Thursday, June 5, 2014

Thou Hatest Wickedness

  One of the most popular questions I get is “What do you recommend for reading?” Of the authors that I read two rise to the top, God and Spurgeon. I read more of God’s word than I do of Spurgeon’s stuff, but rarely a day passes when I do not read Charles H. Spurgeon. Although the language in my copy is old I get a lot of comfort, encouragement, conviction, and doctrinal teaching from Spurgeon’s little book “Morning And Evening.” 

This morning’s selection produced conviction. With conviction of sin still on my mind from last Sunday (1 Samuel 7:3-6), I want to share what I learned from Spurgeon this week on that topic. Here is one of the daily morning passages from C. H. Spurgeon’s “Morning and Evening.” 

May 29 (Morning)

“Thou hatest wickedness.” — Psalm 45:7

“Be ye angry, and sin not.” There can hardly be goodness in a man if he be not angry at sin; he who loves truth must hate every false way.
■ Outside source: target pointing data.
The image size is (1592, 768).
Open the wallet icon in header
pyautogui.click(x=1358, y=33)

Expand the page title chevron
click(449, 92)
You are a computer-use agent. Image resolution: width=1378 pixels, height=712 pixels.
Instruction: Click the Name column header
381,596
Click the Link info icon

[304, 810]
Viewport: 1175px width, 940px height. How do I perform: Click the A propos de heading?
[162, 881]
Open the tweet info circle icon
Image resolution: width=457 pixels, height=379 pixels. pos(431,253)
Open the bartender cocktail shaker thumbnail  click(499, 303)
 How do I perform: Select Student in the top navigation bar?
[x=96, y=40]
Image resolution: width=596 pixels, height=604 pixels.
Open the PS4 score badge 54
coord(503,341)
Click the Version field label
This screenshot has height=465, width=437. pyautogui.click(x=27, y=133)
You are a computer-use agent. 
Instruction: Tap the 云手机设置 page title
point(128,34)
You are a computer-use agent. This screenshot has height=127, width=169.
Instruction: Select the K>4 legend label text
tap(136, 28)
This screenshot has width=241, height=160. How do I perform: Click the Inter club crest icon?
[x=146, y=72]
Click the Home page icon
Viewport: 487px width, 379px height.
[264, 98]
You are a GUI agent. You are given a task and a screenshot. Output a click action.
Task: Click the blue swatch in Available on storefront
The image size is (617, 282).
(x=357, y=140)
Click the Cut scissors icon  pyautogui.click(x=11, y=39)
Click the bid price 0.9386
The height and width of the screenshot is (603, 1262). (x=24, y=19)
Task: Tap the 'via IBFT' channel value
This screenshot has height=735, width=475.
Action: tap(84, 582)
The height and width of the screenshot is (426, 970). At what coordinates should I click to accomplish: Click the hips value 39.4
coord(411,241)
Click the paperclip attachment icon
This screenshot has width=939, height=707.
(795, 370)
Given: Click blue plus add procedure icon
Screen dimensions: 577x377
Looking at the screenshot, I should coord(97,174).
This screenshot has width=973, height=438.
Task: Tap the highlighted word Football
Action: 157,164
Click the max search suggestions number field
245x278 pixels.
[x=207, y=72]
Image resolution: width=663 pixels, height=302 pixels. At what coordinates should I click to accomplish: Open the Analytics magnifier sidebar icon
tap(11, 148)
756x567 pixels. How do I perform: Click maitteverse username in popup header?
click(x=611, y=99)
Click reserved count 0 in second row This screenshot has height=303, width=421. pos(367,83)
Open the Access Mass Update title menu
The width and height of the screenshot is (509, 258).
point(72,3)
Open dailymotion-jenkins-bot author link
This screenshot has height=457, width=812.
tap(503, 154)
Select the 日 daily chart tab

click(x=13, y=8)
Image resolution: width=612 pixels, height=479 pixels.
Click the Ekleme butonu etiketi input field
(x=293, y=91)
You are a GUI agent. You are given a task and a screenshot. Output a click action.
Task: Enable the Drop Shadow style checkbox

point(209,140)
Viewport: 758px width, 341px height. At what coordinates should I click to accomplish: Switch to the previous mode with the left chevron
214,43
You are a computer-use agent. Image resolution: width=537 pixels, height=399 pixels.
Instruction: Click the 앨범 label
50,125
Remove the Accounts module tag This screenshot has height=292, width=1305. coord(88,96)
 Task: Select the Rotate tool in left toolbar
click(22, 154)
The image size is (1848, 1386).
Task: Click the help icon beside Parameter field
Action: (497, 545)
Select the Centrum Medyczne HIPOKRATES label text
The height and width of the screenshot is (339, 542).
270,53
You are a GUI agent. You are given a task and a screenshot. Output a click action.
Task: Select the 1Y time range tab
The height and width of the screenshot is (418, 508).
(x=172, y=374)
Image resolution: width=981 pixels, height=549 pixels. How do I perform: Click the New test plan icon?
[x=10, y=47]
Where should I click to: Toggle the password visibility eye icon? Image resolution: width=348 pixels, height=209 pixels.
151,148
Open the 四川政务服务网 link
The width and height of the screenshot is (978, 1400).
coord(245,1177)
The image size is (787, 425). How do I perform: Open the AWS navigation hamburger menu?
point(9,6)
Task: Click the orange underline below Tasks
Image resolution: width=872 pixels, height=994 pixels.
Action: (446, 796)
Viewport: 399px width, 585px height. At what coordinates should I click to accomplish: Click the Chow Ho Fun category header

How our Lord Jesus hated it when the temptation came! Thrice it assailed Him in different forms, but ever He met it with, “Get thee behind me, Satan.” He hated it in others; none the less fervently because He showed His hate oftener in tears of pity than in words of rebuke; yet what language could be more stern, more Elijah-like, than the words, “Woe unto you, scribes and Pharisees, hypocrites! for ye devour widows’ houses, and for a pretense make long prayer.” He hated wickedness, so much that He bled to wound it to the heart; He died that it might die; He was buried that He might bury it in His tomb; and He rose that He might for ever trample it beneath His feet. Christ is in the Gospel, and that Gospel is opposed to wickedness in every shape. Wickedness arrays itself in fair garments, and imitates the language of holiness; but the precepts of Jesus, like His famous scourge of small cords, chase it out of the temple, and will not tolerate it in the Church. So, too, in the heart where Jesus reigns, what war there is between Christ and Belial! And when our Redeemer shall come to be our Judge, those thundering words, “Depart, ye cursed” which are, indeed, but a prolongation of His life-teaching concerning sin, shall manifest His abhorrence of iniquity. As warm as is His love to sinners, so hot is His hatred of sin; as perfect as is His righteousness, so complete shall be the destruction of every form of wickedness. O thou glorious champion of right, and destroyer of wrong, for this cause hath God, even Thy God, anointed thee with the oil of gladness above Thy fellows.

Dear  reader, I pray that God will give you and me an honest hatred for our own sin. And I pray that he will give enough grace and wisdom so that we can take an honest personal inventory of our spiritual lives. Oh, that we would repent like God’s children, Israel, who said “We have sinned against the LORD” (1 Sam 7:6).